When you reach the line containing "Detroit News 200 (920, 712)" in the records below, start copying exactly, and stop once you have copied the line containing "Provimi Veal 200 (918, 530)".

Data records
—————

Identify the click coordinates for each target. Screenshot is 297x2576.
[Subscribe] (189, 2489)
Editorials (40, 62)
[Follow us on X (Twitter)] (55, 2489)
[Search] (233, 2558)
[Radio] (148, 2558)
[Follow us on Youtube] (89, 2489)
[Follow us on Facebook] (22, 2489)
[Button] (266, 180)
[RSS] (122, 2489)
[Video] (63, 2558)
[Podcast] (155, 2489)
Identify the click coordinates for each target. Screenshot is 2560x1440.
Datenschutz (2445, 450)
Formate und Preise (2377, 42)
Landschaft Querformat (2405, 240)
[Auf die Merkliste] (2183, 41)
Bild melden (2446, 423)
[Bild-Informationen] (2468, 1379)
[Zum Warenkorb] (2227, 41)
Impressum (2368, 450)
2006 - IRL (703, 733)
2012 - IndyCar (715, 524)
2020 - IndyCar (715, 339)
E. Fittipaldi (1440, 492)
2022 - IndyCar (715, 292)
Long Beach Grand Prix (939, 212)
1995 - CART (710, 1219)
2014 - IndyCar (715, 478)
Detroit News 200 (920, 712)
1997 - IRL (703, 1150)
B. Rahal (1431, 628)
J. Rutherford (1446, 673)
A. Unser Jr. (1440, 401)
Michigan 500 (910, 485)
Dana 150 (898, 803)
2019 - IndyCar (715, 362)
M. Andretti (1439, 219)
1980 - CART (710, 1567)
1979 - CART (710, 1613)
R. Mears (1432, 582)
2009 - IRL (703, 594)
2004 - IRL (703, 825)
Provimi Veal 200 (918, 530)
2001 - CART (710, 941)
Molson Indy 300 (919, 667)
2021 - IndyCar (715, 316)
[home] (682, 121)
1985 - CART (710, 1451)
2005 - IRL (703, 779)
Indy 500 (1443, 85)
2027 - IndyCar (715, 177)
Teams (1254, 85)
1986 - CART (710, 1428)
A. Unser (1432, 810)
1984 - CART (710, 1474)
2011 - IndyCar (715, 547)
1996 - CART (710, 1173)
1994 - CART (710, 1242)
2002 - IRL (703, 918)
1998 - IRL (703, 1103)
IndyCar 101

—————

> **Written response**:
Detroit News 200 (920, 712)
1997 - IRL (703, 1150)
B. Rahal (1431, 628)
J. Rutherford (1446, 673)
A. Unser Jr. (1440, 401)
Michigan 500 (910, 485)
Dana 150 (898, 803)
2019 - IndyCar (715, 362)
M. Andretti (1439, 219)
1980 - CART (710, 1567)
1979 - CART (710, 1613)
R. Mears (1432, 582)
2009 - IRL (703, 594)
2004 - IRL (703, 825)
Provimi Veal 200 (918, 530)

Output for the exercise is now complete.